Synthesised research into clear problem statements, explored multiple solution directions, and formulated testable hypotheses before committing to a design path.

UI Craft & Design Decisions

Shaped interaction patterns, progressive disclosure mechanics, and prompt UX, introducing conversational AI interactions to the Celonis platform for the first time.

Validation Process

Ran moderated usability studies and unmoderated concept tests to validate hypotheses, then iterated based on behavioural signals and qualitative feedback.

Cross-Functional Collaboration

Partnered closely with Product Management and Engineering throughout, from framing to handoff, ensuring design intent translated into the shipped product.

Impact

Since its general availability release in November 2024, Annotation Builder has been rolled out to 338 Celonis customers and has become the top sales-driving feature for the current fiscal year.
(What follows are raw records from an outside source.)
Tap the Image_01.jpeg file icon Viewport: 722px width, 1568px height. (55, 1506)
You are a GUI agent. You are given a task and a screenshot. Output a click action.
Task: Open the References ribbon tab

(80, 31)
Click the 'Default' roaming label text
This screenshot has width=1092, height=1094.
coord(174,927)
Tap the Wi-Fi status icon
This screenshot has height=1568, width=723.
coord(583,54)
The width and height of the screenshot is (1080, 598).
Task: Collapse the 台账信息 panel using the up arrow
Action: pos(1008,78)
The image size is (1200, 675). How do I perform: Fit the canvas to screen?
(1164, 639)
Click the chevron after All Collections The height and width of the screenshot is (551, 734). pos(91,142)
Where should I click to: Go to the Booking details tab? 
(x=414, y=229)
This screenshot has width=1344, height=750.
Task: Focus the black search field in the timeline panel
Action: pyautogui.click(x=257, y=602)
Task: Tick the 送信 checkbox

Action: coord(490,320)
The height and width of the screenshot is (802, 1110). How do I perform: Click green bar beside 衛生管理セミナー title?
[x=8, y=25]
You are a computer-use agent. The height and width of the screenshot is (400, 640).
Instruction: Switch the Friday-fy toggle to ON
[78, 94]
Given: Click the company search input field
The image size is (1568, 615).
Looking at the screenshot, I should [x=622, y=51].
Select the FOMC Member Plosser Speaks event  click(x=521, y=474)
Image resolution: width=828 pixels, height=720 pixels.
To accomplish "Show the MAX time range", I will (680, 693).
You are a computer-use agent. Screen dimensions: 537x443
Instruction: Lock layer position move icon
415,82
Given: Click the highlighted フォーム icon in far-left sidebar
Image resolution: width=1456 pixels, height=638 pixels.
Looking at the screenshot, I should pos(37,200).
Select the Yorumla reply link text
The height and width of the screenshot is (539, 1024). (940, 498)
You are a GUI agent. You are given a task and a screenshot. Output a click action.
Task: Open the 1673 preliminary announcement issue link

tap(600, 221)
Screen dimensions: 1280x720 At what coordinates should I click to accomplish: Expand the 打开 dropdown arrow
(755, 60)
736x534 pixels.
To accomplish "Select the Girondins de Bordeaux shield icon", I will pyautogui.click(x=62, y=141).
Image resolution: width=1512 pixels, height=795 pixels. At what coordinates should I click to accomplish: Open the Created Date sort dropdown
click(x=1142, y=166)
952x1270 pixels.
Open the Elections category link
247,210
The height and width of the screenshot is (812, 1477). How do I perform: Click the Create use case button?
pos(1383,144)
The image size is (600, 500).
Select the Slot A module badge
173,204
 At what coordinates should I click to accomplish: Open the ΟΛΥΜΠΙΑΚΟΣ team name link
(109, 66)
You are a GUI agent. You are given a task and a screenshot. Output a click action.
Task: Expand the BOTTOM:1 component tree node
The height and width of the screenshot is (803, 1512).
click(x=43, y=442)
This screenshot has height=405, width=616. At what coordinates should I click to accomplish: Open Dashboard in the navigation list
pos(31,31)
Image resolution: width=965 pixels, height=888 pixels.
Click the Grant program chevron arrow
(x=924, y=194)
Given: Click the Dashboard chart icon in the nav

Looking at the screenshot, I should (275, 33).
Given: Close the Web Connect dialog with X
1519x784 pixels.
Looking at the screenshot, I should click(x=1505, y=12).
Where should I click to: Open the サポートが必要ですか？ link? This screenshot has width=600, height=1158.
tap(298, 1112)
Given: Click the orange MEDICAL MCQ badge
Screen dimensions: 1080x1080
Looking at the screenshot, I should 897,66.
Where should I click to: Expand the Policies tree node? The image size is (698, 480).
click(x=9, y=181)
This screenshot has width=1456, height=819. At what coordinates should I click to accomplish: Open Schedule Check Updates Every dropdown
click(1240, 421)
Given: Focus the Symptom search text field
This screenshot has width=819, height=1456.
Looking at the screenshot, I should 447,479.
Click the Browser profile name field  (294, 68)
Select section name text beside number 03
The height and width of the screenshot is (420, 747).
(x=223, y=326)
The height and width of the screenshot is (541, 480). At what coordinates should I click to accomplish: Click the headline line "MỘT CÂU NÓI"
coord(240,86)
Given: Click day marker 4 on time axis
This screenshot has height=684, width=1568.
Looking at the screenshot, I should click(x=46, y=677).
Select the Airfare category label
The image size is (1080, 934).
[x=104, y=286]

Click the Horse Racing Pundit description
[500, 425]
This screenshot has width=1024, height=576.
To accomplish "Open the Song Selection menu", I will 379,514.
We continue to receive overwhelmingly positive feedback on its:

  • Ease of use
  • Accuracy of execution
  • Short time to value

This demonstrates how strategic UX input can be a significant revenue driver for enterprise applications, directly challenging the common misconception that enterprise users don't need simple interfaces.

4.08
★★★★★★★★★★

“Based on your initial expectations, how well did the Annotation Builder meet your expectations?”

39 individual customer participants — post-release, November 2024

★★★★★
9 customers
★★★★
23 customers
★★★
6 customers

Customer sentiment: Examples from 2025

“The configuration is well structured and easy to implement. Ticket routing took only one day from development to production.”

“AI is not perfect yet, but Annotation Builder works great for us. Free-text categorization is especially promising.”

“It is a powerful tool that performs exceptionally well. The configuration process is straightforward, and the results align with expectations. During the AI Labs, it took one day to reach productivity.”

“I am very positively surprised by how Annotation Builder solves complex tasks through reasoning. It aligns with our customer problems.”

“I was surprised by how well it captures fuzzy business rules and produces well-defined decisions. Prompt-based configuration makes it easy to build.”